Bidirectional modulation of hippocampal gamma (20-80 Hz) frequency activity in vitro via alpha(α)- and beta(β)-adrenergic receptors (AR)

- Noradrenaline causes a reduction in gamma frequency oscillations in the hippocampus in vitro.
- Noradrenaline causes a reduction in IPSPs and EPSPs during gamma frequency activity.
- Activation of alpha-adrenergic 1 receptors reduces gamma frequency activity.
- Activation of beta-adrenergic 1 receptors increases gamma frequency activity.
- Noradrenaline can bidirectionally modulate network gamma oscillations via activation of different receptor subtypes.

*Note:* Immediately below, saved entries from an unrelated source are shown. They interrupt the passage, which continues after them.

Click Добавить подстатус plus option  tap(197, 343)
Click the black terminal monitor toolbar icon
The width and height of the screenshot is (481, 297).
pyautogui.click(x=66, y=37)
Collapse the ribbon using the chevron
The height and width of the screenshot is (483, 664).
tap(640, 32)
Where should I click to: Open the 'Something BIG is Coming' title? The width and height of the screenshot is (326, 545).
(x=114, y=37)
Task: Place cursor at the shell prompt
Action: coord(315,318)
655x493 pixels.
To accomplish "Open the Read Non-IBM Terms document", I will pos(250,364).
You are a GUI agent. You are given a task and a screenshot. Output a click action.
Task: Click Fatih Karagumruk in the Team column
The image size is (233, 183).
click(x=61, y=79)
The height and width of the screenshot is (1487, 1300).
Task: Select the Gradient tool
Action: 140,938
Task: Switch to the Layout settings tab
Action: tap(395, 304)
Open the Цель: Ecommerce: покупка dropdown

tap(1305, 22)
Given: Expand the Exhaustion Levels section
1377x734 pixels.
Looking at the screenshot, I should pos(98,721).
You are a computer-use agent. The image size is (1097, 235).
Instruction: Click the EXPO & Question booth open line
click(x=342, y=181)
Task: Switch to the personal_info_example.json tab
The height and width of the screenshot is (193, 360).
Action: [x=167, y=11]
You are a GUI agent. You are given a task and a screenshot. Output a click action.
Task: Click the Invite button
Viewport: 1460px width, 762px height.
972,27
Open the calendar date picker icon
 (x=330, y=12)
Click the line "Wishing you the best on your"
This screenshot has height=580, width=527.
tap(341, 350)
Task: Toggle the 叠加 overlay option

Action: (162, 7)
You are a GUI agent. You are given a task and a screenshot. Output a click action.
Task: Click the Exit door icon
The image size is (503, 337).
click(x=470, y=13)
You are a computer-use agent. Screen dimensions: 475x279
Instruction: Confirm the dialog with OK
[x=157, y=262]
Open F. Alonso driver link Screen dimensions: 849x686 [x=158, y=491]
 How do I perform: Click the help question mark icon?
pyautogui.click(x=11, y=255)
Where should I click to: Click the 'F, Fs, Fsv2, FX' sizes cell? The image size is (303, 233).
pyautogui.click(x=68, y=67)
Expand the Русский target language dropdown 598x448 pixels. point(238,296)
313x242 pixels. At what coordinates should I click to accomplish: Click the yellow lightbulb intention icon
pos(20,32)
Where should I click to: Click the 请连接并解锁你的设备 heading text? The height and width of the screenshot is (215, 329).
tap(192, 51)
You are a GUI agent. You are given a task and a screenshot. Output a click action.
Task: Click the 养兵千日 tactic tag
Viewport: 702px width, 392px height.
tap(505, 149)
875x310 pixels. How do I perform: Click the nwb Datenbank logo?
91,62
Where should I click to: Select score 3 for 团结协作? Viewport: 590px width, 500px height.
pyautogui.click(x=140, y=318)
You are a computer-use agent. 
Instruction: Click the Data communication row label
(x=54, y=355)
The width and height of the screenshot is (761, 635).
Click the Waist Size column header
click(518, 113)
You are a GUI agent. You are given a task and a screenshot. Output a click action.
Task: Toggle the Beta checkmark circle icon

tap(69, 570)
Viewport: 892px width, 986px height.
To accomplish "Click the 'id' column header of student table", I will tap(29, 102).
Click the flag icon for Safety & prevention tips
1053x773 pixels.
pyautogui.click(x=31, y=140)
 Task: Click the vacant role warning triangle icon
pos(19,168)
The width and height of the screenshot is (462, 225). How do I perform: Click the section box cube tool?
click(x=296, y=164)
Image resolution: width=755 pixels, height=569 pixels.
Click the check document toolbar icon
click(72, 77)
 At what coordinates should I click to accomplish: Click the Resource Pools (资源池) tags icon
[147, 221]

Noradrenaline (NA) in the hippocampus plays an important role in memory function and has been shown to modulate different forms of synaptic plasticity. Oscillations in the gamma frequency (20-80 Hz) band in the hippocampus have also been proposed to play an important role in memory functions and, evidence from both in vitro and in vivo studies, has suggested this activity can be modulated by NA. However, the role of different NA receptor subtypes in the modulation of gamma frequency activity has not been fully elucidated. We have found that NA (30 μM) exerts a bidirectional control on the magnitude of kainate-evoked (50-200 nM) gamma frequency oscillations in the cornu Ammonis (CA3) region of the rat hippocampus in vitro via activation of different receptor subtypes. Activation of alpha-adrenergic receptors (α-AR) reduced the power of the gamma frequency oscillation. In contrast, activation of beta-adrenergic receptors (β-AR) caused an increase in the power of the gamma frequency oscillations. Using specific agonists and antagonists of AR receptor subtypes we demonstrated that these effects are mediated specifically via α1A-AR and β1-AR subtypes. NA activated both receptor subtypes, but the α1A-AR-mediated effect predominated, resulting in a reversible suppression of gamma frequency activity. These results suggest that NA is able to differentially modulate on-going gamma frequency oscillatory activity that could result in either increased or decreased information flow through the hippocampus.